Un drame du harcèlement

  
     

   A l'occasion de la prochaine Journée Internationale de l'Homme que vont célébrer avec autant de faste que de bon goût politiciens, gens de media et cabotins assortis, je dois saluer la naissance du hashtag (???)  #BalanceTaTruie créé par un collectif d'hommes violés, harcelés ou importunés.
   Déjà, ce collectif a balancé une première truie , dont je n'hésite pas à diffuser le nom, qui est celui de Madame Putiphar.
    Rappelons les faits, selon le récit de Genèse, chap.XXX.
    Esclave de l'Egyptien Putiphar, Joseph
   "était beau de visage et très agréable.
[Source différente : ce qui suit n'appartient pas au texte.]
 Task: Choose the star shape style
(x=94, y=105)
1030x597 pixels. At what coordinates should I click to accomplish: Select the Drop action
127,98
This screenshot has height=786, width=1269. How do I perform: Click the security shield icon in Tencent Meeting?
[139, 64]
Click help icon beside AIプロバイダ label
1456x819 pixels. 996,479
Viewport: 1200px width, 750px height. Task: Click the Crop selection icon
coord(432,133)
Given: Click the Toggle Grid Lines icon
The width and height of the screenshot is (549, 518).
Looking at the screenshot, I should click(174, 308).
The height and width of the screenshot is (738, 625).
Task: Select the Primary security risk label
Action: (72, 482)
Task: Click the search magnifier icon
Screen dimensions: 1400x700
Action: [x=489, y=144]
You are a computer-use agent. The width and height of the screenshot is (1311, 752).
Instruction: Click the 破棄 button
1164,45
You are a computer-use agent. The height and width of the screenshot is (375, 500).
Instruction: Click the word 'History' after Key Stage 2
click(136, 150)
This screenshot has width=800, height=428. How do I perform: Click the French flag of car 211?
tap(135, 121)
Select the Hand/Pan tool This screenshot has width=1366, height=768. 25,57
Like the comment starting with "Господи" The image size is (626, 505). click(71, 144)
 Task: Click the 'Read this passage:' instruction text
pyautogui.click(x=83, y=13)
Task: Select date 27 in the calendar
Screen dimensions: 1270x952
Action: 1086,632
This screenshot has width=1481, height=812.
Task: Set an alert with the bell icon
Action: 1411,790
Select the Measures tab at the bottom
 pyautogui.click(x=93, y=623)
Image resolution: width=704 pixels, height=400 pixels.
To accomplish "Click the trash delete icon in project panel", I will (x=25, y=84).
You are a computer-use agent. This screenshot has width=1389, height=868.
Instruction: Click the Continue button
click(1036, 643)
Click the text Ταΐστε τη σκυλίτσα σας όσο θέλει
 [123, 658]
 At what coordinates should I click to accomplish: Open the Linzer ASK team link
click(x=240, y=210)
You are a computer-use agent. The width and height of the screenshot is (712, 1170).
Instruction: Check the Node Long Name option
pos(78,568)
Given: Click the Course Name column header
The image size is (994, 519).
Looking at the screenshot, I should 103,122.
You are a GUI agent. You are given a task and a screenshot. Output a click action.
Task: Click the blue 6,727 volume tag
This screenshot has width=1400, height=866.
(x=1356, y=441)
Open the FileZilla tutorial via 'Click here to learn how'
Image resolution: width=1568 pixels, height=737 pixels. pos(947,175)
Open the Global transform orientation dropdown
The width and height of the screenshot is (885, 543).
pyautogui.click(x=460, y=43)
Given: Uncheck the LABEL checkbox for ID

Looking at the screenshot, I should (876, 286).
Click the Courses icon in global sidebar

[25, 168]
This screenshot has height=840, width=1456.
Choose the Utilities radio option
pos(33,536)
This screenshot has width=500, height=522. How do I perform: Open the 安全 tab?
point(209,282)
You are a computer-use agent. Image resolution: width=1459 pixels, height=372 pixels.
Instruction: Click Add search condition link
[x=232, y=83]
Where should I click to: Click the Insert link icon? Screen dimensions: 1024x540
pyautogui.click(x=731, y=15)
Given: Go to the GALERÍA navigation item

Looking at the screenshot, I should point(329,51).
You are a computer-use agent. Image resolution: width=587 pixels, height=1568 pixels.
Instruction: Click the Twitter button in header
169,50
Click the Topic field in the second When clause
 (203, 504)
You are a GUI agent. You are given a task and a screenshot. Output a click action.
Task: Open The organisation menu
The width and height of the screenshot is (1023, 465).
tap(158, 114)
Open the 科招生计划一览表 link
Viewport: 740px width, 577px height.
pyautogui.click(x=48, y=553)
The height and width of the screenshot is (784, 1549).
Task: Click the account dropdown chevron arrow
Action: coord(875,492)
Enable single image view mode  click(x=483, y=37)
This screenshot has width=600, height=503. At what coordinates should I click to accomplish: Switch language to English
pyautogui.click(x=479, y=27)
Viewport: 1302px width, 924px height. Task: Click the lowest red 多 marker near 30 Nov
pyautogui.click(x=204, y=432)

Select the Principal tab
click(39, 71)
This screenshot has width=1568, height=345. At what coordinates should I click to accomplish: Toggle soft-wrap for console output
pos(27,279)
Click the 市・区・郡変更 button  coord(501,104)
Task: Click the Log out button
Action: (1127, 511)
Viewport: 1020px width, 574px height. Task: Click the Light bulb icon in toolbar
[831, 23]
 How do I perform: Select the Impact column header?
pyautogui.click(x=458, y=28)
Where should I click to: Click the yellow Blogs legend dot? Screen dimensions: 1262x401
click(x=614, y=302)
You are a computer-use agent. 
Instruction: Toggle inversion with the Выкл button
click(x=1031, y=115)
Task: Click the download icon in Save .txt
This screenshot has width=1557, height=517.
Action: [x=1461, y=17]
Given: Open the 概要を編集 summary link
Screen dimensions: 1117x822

Sa maîtresse jetta les yeux sur lui, & lui dit : Dormez avec moi.
    "Mais Joseph ayant horreur de consentir à une action si criminelle , lui dit : Vous voyez que mon maître m'a confié toutes choses (...) & que m'ayant mis tout entre les mains, il ne s'est réservé que vous seule, qui êtes sa femme : comment donc pourrois-je commettre un si grand crime , & pécher contre mon Dieu, en violant la fidélité que je dois à mon maître?
   "Cette femme continua pendant plusieurs jours à solliciter Joseph par de semblables paroles; & lui, il continua à résister à son infâme désir (stuprum, dans le latin de la Vulgate).
   "Or il arriva un jour que Joseph étant entré dans la maison  , & y faisant quelque chose sans que personne fût présent
   "sa maîtresse le prit par son manteau, & lui dit encore : Dormez avec moi. Alors Joseph lui laissant le manteau entre les mains, s'enfuit, & sortit hors du logis".
    Nous avons ici un cas très-classique de harcèlement : un inférieur --Joseph est un esclave-- est en proie aux sollicitations libidineuses (stuprum) d'une personne qui lui est hiérarchiquement supérieure : épouse de M. Putiphar, Mme Putiphar est la maîtresse de Joseph.
   Le dénouement de l'affaire est tout aussi classique, je dirai même qu'il semble se dérouler aujourd'hui (nil novi sub sole...) : dès que M. Putiphar fut rentré au logis, sa femme alla vers lui et :
    "elle lui montra ce manteau [celui de Joseph] qu'elle avait retenu comme une preuve de sa fidélité,
   "& lui dit : Cet esclave Hébreu que vous nous avez amené, est venu pour me faire violence;
   "& m'ayant entendu crier, il m'a laissé son manteau que je tenais , & s'en est enfui dehors.
   "Le maître de Joseph trop crédule aux accusations de sa femme, entra à ces paroles dans une grande colère,
    "& fit mettre Joseph en la prison où l'on gardait ceux que le Roi faisait arrêter."
    De cette histoire, je me garderai bien de tirer la morale, de crainte de contrevenir à de récentes lois.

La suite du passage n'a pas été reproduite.